Page extract:
Segment Open

New year, same you.
I can’t believe I became the kind of person who listens to self-help books. I never thought I’d be one of “those” people. But I most definitely am. One glance at my Audible App and there’s no denying it. According to Audible, I’ve been listening to self-help books since 2018. Approximately half of the books I listen to could be described as self-help. But every time I type “self-help,” I make this face in my head: 😬 It has a really negative connotation to it. Why does the word "self-help" make us want to cringe? Well, a person on Reddit said this, which I liked:
In a sense, almost all non-fiction books other than biographies are 'self-help' books. The reputation of the name isn't too hot because they are known as 'the books people read but never apply to their lives.' The fact that they are called 'self-help' gives the sense that the reader needs 'help' as well…
Well-put, internet person. But why do we deny or ignore that we need help? We all want to improve at or in something. I don’t know anyone who doesn’t. I think it comes down to two factors. One: admitting to yourself that you need to change, and two: fearing that you’ll fail. Those two factors are understandable and relatable. But, so is allowing the waiter to put down the second basket of chips after you wolfed down the first one before you’ve even ordered. It’s understandable, relatable, and destined to end in regret. It's not about the "know-how," it's about the "do-now."
And, since I listen to so much of this stuff, I do have one delicious little nugget to share. It's from a woman named Mel Robbins who developed something called the "5-second rule," and it has nothing to do with eating food off the ground. The rule is easy: When an opportunity arises, don't think about it — just count 5-4-3-2-1 and decide. Sound too simple to work? Well, it's better than something complicated. I've tried it and it works. From making a phone call to getting out of bed, it forces you to choose to do or not to do something. And that's what personal development is all about.
Let go of New Year’s resolutions. We should have goals, big and small, but don't expect some monumental change to happen when we flip a digit to the end of the year. I’m kind of into doing the Anna thing from Frozen 2, which is simply “Do the next right thing.” I’m working on doing one thing at a time. I’m trying to not incessantly check my email. I’m focusing on listening to my kids' long-winded, poorly constructed, and meandering stories. I’m forcing myself to find some satisfaction in emptying the dishwasher. I try to be more patient with telemarketers.
And that’s it. This is it. New year, same me. This is my current life. I mean, I’d like to be rich, and I’ve listened to tons of books on how to do it. I’d like to be a magnanimous leader, and I’ve listened to even more books about that. I’d like to be the perfect dad, and I listened to one podcast about that. But I am not those things right now, but I'm on the way.
After all those hours of self-help books and growth-hacking podcasts, I think the best goal for me is to be a kind and patient dude. And that’s it. This is it. New year, a little better me.

Segment Closed

Exercise goal: Reproduce the passage from the essay on self-help books, starting at "Let go of New" and ending at "patient with telemarketers.".

Source data:
Segment Open

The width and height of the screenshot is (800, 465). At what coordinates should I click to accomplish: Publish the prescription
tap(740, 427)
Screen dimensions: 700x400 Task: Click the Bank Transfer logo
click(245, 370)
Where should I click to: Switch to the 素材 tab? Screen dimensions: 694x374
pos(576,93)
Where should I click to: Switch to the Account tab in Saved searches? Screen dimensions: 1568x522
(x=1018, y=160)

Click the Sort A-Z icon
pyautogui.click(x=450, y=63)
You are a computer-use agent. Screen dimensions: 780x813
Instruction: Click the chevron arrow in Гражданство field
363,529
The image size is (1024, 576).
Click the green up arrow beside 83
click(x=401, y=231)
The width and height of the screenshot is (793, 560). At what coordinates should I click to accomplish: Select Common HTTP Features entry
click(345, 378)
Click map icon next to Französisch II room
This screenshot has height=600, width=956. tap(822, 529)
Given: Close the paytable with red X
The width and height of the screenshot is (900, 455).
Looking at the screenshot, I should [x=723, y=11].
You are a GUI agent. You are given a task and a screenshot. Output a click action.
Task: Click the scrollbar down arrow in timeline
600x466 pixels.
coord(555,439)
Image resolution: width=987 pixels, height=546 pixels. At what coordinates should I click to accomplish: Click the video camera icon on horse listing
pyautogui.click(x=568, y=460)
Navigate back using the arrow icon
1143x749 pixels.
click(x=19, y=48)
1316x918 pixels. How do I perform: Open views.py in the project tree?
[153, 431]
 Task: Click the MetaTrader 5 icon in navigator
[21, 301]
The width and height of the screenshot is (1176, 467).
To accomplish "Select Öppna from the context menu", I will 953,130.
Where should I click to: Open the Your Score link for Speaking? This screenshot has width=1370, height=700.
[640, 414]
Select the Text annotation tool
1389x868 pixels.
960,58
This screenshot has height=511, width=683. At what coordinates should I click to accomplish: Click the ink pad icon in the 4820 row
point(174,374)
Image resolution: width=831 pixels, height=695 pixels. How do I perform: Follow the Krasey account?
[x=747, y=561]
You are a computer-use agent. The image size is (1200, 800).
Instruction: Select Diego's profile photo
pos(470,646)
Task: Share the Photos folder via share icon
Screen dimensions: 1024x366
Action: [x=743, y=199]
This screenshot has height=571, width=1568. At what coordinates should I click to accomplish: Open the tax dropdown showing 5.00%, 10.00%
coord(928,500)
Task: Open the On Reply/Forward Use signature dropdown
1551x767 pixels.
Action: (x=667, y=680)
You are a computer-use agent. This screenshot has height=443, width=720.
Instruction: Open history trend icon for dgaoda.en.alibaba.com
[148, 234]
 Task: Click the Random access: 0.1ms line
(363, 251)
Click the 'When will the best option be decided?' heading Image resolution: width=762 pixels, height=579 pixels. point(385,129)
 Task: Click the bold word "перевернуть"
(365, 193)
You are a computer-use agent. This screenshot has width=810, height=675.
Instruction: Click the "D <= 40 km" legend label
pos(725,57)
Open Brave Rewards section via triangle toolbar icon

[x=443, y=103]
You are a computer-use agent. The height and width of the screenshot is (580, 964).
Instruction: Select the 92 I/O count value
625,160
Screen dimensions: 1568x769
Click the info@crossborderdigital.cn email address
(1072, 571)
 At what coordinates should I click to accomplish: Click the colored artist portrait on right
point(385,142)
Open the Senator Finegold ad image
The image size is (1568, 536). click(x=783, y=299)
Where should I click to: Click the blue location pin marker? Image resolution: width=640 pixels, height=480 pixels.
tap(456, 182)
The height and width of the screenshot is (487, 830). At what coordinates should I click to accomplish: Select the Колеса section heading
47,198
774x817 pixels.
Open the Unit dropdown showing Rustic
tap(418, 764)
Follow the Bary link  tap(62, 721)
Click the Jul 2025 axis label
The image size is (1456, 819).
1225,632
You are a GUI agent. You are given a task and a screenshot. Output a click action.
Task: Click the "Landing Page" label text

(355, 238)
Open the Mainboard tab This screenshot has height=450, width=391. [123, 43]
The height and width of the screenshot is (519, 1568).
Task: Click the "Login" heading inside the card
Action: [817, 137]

Segment Closed

Output for this exercise:
Let go of New Year’s resolutions. We should have goals, big and small, but don't expect some monumental change to happen when we flip a digit to the end of the year. I’m kind of into doing the Anna thing from Frozen 2, which is simply “Do the next right thing.” I’m working on doing one thing at a time. I’m trying to not incessantly check my email. I’m focusing on listening to my kids' long-winded, poorly constructed, and meandering stories. I’m forcing myself to find some satisfaction in emptying the dishwasher. I try to be more patient with telemarketers.